EXERCISE PROMPT
Each record below must be returned exactly, with no line left out.

EXCERPTED DATA

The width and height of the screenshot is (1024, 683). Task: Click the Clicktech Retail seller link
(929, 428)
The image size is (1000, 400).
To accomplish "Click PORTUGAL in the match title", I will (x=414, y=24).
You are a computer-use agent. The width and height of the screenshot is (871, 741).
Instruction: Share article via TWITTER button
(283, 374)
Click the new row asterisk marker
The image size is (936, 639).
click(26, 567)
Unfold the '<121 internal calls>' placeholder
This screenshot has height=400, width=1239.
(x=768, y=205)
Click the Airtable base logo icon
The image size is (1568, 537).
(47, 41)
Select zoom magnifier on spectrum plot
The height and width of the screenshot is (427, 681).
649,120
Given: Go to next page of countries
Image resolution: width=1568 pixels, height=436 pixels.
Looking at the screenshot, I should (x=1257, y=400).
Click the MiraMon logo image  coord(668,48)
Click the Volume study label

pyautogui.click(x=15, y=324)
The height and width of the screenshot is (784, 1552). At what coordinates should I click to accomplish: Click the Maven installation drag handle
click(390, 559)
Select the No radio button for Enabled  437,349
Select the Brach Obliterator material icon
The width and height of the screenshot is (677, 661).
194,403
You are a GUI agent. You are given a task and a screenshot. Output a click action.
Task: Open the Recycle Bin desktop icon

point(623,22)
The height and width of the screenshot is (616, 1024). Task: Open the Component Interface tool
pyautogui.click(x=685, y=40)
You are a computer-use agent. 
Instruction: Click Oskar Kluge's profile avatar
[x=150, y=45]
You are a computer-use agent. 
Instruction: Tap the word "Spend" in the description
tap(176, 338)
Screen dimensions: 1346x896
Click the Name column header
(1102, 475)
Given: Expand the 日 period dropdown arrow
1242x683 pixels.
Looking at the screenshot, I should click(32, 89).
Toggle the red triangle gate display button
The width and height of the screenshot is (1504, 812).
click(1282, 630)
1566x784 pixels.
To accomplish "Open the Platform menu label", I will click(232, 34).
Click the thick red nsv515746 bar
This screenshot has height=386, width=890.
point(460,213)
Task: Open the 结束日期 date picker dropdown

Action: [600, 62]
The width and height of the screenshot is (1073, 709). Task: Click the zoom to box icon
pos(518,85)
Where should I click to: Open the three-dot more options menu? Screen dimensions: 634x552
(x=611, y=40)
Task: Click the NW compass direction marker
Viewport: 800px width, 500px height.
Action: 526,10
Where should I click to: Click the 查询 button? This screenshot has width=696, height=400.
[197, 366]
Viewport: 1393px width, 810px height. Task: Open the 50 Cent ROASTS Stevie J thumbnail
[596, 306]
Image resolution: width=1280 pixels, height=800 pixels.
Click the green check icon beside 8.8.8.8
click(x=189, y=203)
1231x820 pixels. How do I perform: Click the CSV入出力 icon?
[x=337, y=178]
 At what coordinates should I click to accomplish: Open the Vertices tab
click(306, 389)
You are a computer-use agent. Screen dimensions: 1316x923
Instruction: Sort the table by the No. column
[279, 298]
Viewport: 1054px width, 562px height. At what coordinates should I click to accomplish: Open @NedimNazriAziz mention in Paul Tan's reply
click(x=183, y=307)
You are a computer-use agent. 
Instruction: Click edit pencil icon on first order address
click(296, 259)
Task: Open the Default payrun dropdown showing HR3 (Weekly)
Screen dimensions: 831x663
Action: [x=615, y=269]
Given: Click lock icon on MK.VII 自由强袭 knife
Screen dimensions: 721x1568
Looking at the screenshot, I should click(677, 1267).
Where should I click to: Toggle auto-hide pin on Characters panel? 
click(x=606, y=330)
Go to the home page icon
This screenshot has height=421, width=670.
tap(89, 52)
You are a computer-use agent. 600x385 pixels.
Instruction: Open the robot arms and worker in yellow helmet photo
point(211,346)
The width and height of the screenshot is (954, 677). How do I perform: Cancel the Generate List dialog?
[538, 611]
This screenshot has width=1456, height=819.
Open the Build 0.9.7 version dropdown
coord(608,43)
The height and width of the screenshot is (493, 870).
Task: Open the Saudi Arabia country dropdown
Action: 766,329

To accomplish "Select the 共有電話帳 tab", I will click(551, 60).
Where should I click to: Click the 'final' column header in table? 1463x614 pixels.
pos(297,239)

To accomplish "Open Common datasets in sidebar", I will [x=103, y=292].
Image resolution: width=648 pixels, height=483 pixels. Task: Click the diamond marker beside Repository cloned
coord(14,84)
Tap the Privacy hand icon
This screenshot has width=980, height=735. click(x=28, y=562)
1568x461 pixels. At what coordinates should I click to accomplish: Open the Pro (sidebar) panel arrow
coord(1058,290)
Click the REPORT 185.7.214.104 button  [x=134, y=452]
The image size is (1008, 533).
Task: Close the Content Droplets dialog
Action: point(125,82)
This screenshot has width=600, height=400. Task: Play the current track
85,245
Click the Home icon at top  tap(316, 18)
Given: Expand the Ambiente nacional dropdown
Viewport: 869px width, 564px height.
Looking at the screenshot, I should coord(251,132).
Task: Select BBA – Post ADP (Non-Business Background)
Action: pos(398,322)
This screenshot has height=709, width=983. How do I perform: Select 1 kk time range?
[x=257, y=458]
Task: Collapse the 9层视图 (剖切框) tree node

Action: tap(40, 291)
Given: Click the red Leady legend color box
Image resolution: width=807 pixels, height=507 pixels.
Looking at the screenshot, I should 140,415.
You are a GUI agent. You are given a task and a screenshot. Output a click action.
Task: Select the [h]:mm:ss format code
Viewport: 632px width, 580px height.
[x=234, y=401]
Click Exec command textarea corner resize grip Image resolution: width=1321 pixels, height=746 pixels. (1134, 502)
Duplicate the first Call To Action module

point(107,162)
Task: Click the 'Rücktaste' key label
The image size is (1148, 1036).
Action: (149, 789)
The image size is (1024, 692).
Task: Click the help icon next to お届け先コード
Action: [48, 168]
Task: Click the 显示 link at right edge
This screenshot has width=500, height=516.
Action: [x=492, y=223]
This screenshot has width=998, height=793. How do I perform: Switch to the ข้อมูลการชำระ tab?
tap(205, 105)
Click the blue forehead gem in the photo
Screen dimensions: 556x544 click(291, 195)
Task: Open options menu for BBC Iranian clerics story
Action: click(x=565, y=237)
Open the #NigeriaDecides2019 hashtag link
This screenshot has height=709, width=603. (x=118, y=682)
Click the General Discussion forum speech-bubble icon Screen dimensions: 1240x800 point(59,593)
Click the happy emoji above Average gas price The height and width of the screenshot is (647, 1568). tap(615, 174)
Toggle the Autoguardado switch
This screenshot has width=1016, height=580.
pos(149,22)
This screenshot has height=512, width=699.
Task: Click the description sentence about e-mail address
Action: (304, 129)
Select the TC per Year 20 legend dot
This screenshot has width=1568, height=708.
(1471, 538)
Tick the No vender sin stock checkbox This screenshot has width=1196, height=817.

THE ANSWER
The width and height of the screenshot is (1024, 683). Task: Click the Clicktech Retail seller link
(929, 428)
The image size is (1000, 400).
To accomplish "Click PORTUGAL in the match title", I will (x=414, y=24).
You are a computer-use agent. The width and height of the screenshot is (871, 741).
Instruction: Share article via TWITTER button
(283, 374)
Click the new row asterisk marker
The image size is (936, 639).
click(26, 567)
Unfold the '<121 internal calls>' placeholder
This screenshot has height=400, width=1239.
(x=768, y=205)
Click the Airtable base logo icon
The image size is (1568, 537).
(47, 41)
Select zoom magnifier on spectrum plot
The height and width of the screenshot is (427, 681).
649,120
Given: Go to next page of countries
Image resolution: width=1568 pixels, height=436 pixels.
Looking at the screenshot, I should (x=1257, y=400).
Click the MiraMon logo image  coord(668,48)
Click the Volume study label

pyautogui.click(x=15, y=324)
The height and width of the screenshot is (784, 1552). At what coordinates should I click to accomplish: Click the Maven installation drag handle
click(390, 559)
Select the No radio button for Enabled  437,349
Select the Brach Obliterator material icon
The width and height of the screenshot is (677, 661).
194,403
You are a GUI agent. You are given a task and a screenshot. Output a click action.
Task: Open the Recycle Bin desktop icon

point(623,22)
The height and width of the screenshot is (616, 1024). Task: Open the Component Interface tool
pyautogui.click(x=685, y=40)
You are a computer-use agent. 
Instruction: Click Oskar Kluge's profile avatar
[x=150, y=45]
You are a computer-use agent. 
Instruction: Tap the word "Spend" in the description
tap(176, 338)
Screen dimensions: 1346x896
Click the Name column header
(1102, 475)
Given: Expand the 日 period dropdown arrow
1242x683 pixels.
Looking at the screenshot, I should click(32, 89).
Toggle the red triangle gate display button
The width and height of the screenshot is (1504, 812).
click(1282, 630)
1566x784 pixels.
To accomplish "Open the Platform menu label", I will click(232, 34).
Click the thick red nsv515746 bar
This screenshot has height=386, width=890.
point(460,213)
Task: Open the 结束日期 date picker dropdown

Action: [600, 62]
The width and height of the screenshot is (1073, 709). Task: Click the zoom to box icon
pos(518,85)
Where should I click to: Open the three-dot more options menu? Screen dimensions: 634x552
(x=611, y=40)
Task: Click the NW compass direction marker
Viewport: 800px width, 500px height.
Action: 526,10
Where should I click to: Click the 查询 button? This screenshot has width=696, height=400.
[197, 366]
Viewport: 1393px width, 810px height. Task: Open the 50 Cent ROASTS Stevie J thumbnail
[596, 306]
Image resolution: width=1280 pixels, height=800 pixels.
Click the green check icon beside 8.8.8.8
click(x=189, y=203)
1231x820 pixels. How do I perform: Click the CSV入出力 icon?
[x=337, y=178]
 At what coordinates should I click to accomplish: Open the Vertices tab
click(306, 389)
You are a computer-use agent. Screen dimensions: 1316x923
Instruction: Sort the table by the No. column
[279, 298]
Viewport: 1054px width, 562px height. At what coordinates should I click to accomplish: Open @NedimNazriAziz mention in Paul Tan's reply
click(x=183, y=307)
You are a computer-use agent. 
Instruction: Click edit pencil icon on first order address
click(296, 259)
Task: Open the Default payrun dropdown showing HR3 (Weekly)
Screen dimensions: 831x663
Action: [x=615, y=269]
Given: Click lock icon on MK.VII 自由强袭 knife
Screen dimensions: 721x1568
Looking at the screenshot, I should click(677, 1267).
Where should I click to: Toggle auto-hide pin on Characters panel? 
click(x=606, y=330)
Go to the home page icon
This screenshot has height=421, width=670.
tap(89, 52)
You are a computer-use agent. 600x385 pixels.
Instruction: Open the robot arms and worker in yellow helmet photo
point(211,346)
The width and height of the screenshot is (954, 677). How do I perform: Cancel the Generate List dialog?
[538, 611]
This screenshot has width=1456, height=819.
Open the Build 0.9.7 version dropdown
coord(608,43)
The height and width of the screenshot is (493, 870).
Task: Open the Saudi Arabia country dropdown
Action: 766,329

To accomplish "Select the 共有電話帳 tab", I will click(551, 60).
Where should I click to: Click the 'final' column header in table? 1463x614 pixels.
pos(297,239)

To accomplish "Open Common datasets in sidebar", I will [x=103, y=292].
Image resolution: width=648 pixels, height=483 pixels. Task: Click the diamond marker beside Repository cloned
coord(14,84)
Tap the Privacy hand icon
This screenshot has width=980, height=735. click(x=28, y=562)
1568x461 pixels. At what coordinates should I click to accomplish: Open the Pro (sidebar) panel arrow
coord(1058,290)
Click the REPORT 185.7.214.104 button  [x=134, y=452]
The image size is (1008, 533).
Task: Close the Content Droplets dialog
Action: point(125,82)
This screenshot has width=600, height=400. Task: Play the current track
85,245
Click the Home icon at top  tap(316, 18)
Given: Expand the Ambiente nacional dropdown
Viewport: 869px width, 564px height.
Looking at the screenshot, I should coord(251,132).
Task: Select BBA – Post ADP (Non-Business Background)
Action: pos(398,322)
This screenshot has height=709, width=983. How do I perform: Select 1 kk time range?
[x=257, y=458]
Task: Collapse the 9层视图 (剖切框) tree node

Action: tap(40, 291)
Given: Click the red Leady legend color box
Image resolution: width=807 pixels, height=507 pixels.
Looking at the screenshot, I should 140,415.
You are a GUI agent. You are given a task and a screenshot. Output a click action.
Task: Select the [h]:mm:ss format code
Viewport: 632px width, 580px height.
[x=234, y=401]
Click Exec command textarea corner resize grip Image resolution: width=1321 pixels, height=746 pixels. (1134, 502)
Duplicate the first Call To Action module

point(107,162)
Task: Click the 'Rücktaste' key label
The image size is (1148, 1036).
Action: (149, 789)
The image size is (1024, 692).
Task: Click the help icon next to お届け先コード
Action: [48, 168]
Task: Click the 显示 link at right edge
This screenshot has width=500, height=516.
Action: [x=492, y=223]
This screenshot has width=998, height=793. How do I perform: Switch to the ข้อมูลการชำระ tab?
tap(205, 105)
Click the blue forehead gem in the photo
Screen dimensions: 556x544 click(291, 195)
Task: Open options menu for BBC Iranian clerics story
Action: click(x=565, y=237)
Open the #NigeriaDecides2019 hashtag link
This screenshot has height=709, width=603. (x=118, y=682)
Click the General Discussion forum speech-bubble icon Screen dimensions: 1240x800 point(59,593)
Click the happy emoji above Average gas price The height and width of the screenshot is (647, 1568). tap(615, 174)
Toggle the Autoguardado switch
This screenshot has width=1016, height=580.
pos(149,22)
This screenshot has height=512, width=699.
Task: Click the description sentence about e-mail address
Action: (304, 129)
Select the TC per Year 20 legend dot
This screenshot has width=1568, height=708.
(1471, 538)
Tick the No vender sin stock checkbox This screenshot has width=1196, height=817.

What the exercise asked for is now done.